The Rape of Lucretia, Glyndebourne | reviews, news & interviews
The Rape of Lucretia, Glyndebourne
The Rape of Lucretia, Glyndebourne
Britten chamber opera survives high-sounding libretto thanks to its music
Britten’s first chamber opera is very much a Glyndebourne piece; its world premiere in the old festival theatre in July 1946 was also the festival’s inaugural post-war production. It brought into being the English Opera Group, and led soon afterwards to the foundation of the Aldeburgh Festival. So it’s good, in principle at least, to have it back on the main stage here, after an initial airing on tour in 2013.
The problems begin with Ronald Duncan’s libretto, surely one of the wordiest and most pretentious ever offered by a serious writer to a great composer. Duncan for some reason saw the remote and minor tragedy of Lucretia’s rape by the Etruscan prince Tarquinius as a parable of invincible ignorance – sin committed in ignorance of Jesus Christ; and he installed a Chorus, one female, one male, to preface and interrupt the story in order to sermonise, Eliot-like, on this not obviously helpful topic.

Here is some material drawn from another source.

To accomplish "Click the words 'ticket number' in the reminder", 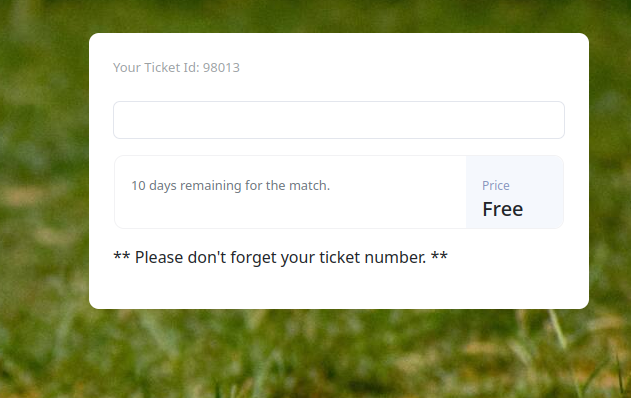I will click(373, 258).
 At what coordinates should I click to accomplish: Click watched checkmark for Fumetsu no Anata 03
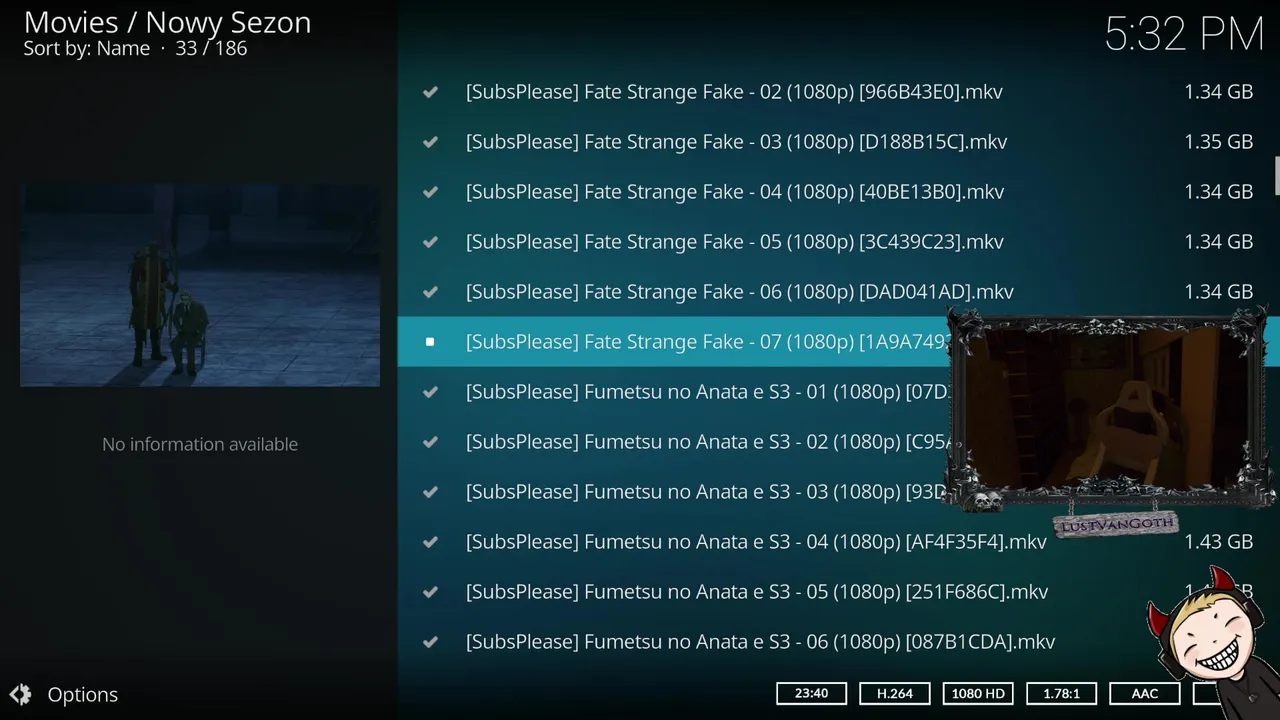pyautogui.click(x=430, y=492)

One never feels Britten was hugely interested in women
The device has the effect of turning the central action into a series of tableaux vivants. But worse than that, it patronises the characters disastrously, observing them like the cardboard figures in a peepshow. Alive to this danger, Shaw involves the pair more actively in the drama, even at one point implying some sexual engagement between them parallel to the eponymous rape. But even she can’t disguise the other gaucherie of Duncan’s text, his penchant for florid and impenetrable verbal conceits, put into the mouths of every character, aristocrat or servant, without the slightest regard for social or intellectual distinctions. When Lucretia’s maid urges us to “look how the energetic sun/Drags the sluggard dawn from bed”, or a rough Etruscan general enquires obscurely “what makes the Nubian disturb his heavy mountain?” one wonders whether Duncan had ever thought about the way people speak or the sorts of thing they say.

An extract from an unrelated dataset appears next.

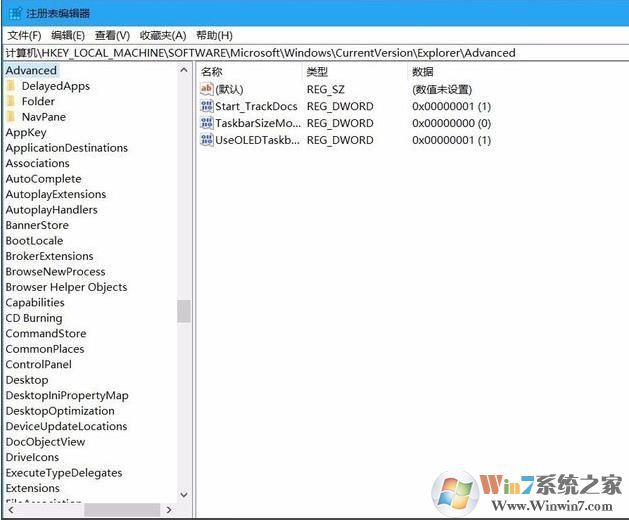Select the TaskbarSizeMo... DWORD icon

[206, 123]
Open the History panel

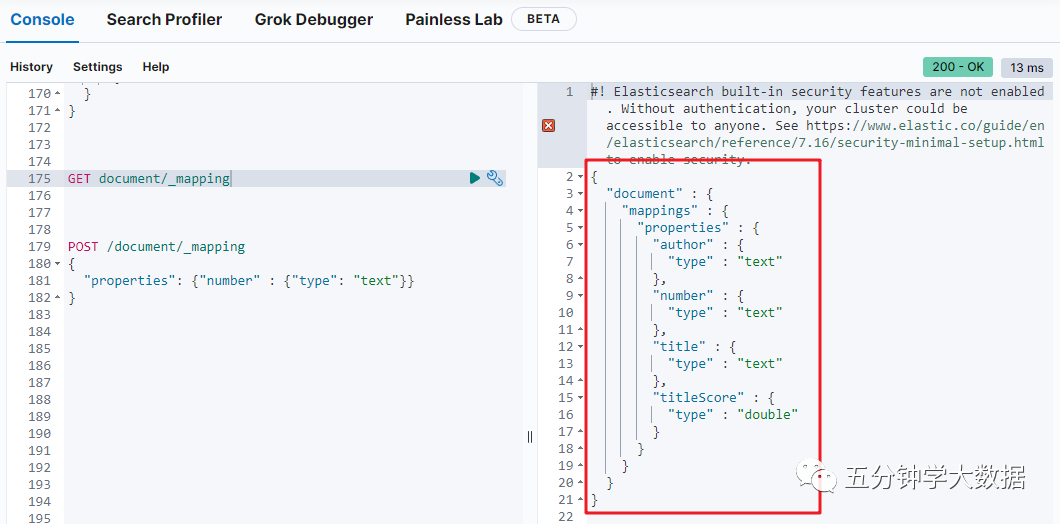click(x=31, y=67)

Shaw’s production mostly survives these obstacles, taking a broadly naturalistic line between the static homilies. I like very much the chiaroscuro of Michael Levine’s simple raked set and Paul Anderson’s lighting, often suggestive of a Rembrandt or a Caravaggio. But the chief survivor is the music, not always Britten at his best perhaps, sometimes echoing Grimes in its formulae (not to mention its subject matter), but always exquisitely wrought, and with some intriguing new associations, especially Purcell and, after the rape itself, Bach. Leo Hussain conducts a chamber section of the LPO with real attention to Britten’s sharply imagined instrumental detail, and above all to the beautiful combinations he finds between individual instruments and individual voices. Whatever might happen onstage, this is a score – and a performance – that holds the ear.
The same goes for the cast, the strongest imaginable. At its focus, Christine Rice is a finely poised, eloquent Lucretia, warm in colouring, intense in expression. But Kate Royal, as the Female Chorus, is hardly less impressive, and both she and her male counterpart, Allan Clayton (pictured with Royal), succeed in humanising roles that can be unbearably preachy and condescending. The three generals, Duncan Rock (Tarquinius), Matthew Rose (Collatinus) and Michael Sumuel (Junius) bounce around vigorously in their opening exchanges, becoming gradually more differentiated as the action unfolds.
But the scenario, with all its moralising, leaves too little time for characterisation, just as the poetics blot out any serious portraiture in the female roles. Catherine Wyn-Rogers as the old nurse, Bianca, and Louise Alder as Lucia the maid are both excellent. But, amid all the stitching and linen-folding and flower-arranging (like the “embroidery in childhood” in Grimes), one never feels Britten was hugely interested in women, other than as targets for male villainy.